From Bloomberg (of course!):

The group that owns basketball’s Philadelphia 76ers, hockey’s New Jersey Devils, and English soccer’s Crystal Palace is adding a professional video gaming franchise to its portfolio.

With the purchase and merger of two successful eSports teams, the group led by investors Josh Harris and David Blitzer becomes the first to own professional video gaming team alongside big-time basketball and hockey franchises and an English Premier League club. They join a bevy of traditional sports owners and companies eager to profit on the growth of eSports, which draws hundreds of thousands of typically young, male fans to online matches and in-person tournaments.

Scott O’Neil, Chief Executive Officer of the 76ers and the Devils, said the organization will apply its experience with sponsorship and digital marketing to the new entity, a merger of Team Dignitas and Apex Gaming. The group also owns the Prudential Center, which could host eSports tournaments. A recent championship event sold out the Staples Center in Los Angeles in minutes.

OK so this is somewhat surprising and seemingly comes out of nowhere. I’ll admit, I don’t know much about how e-sports operates, but it is HUGE right now in tech and media circles, and many see it as a genuine competitor of traditional sports in the future.

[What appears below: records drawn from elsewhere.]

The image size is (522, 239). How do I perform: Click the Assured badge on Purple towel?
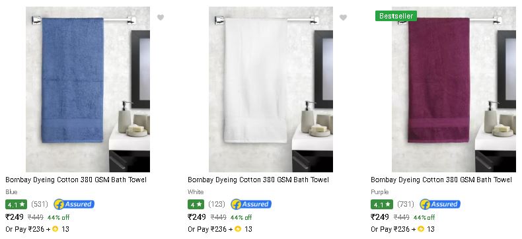(440, 204)
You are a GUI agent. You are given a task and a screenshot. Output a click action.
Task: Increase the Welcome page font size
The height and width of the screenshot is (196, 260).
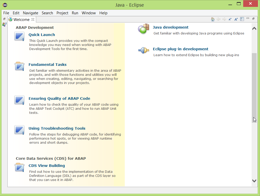[236, 19]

I’m 33 and right on the cusp of a generation that grew up playing video games. I get it. I have Madden 17 and NBA 2k17. I’m not sure I’d seriously sit and watch other people play for any extended period of time. But there is an entire generation of kids who find watching skilled video gamers play on Twitch or YouTube more entertaining than watching a football or basketball game, and certainly a baseball game. The entire paradigm for how a younger generation consumes “competitive sports” is different. Even for most of us who embrace streaming, sports are still appointment viewing, viewed live, often in a social context, because that’s how we always did it. It’s what we learned growing up. But kids who grow up with wireless devices never had to wait for a network to broadcast a big event– they could simply call up whatever they want to watch on a phone or iPad, and e-sports has been built for that ecosystem. Traditional sports, still, are fighting against it. The reverence with which we treat sports and its characters is how some kids will treat e-sports and its competitors one day, if they’re not doing so already. There’s huge potential.

It’s not just the Sixers. ESPN has embraced e-sports and is covering them in a non-trivial way, and Draft Kings (a Sixers partner) even offers e-sports contests. And then there are Rick Fox, Shaq, Jimmy Rollins and Alex Rodriguez. Owning a sports team and having the marketing and facility infrastructure to promote and host events makes for a logical connection to gaming. It might be something most people over 30 can’t understand, but my guess is there’s an entire not-so-small subculture of kids who just got their hobby validated by a professional sports team.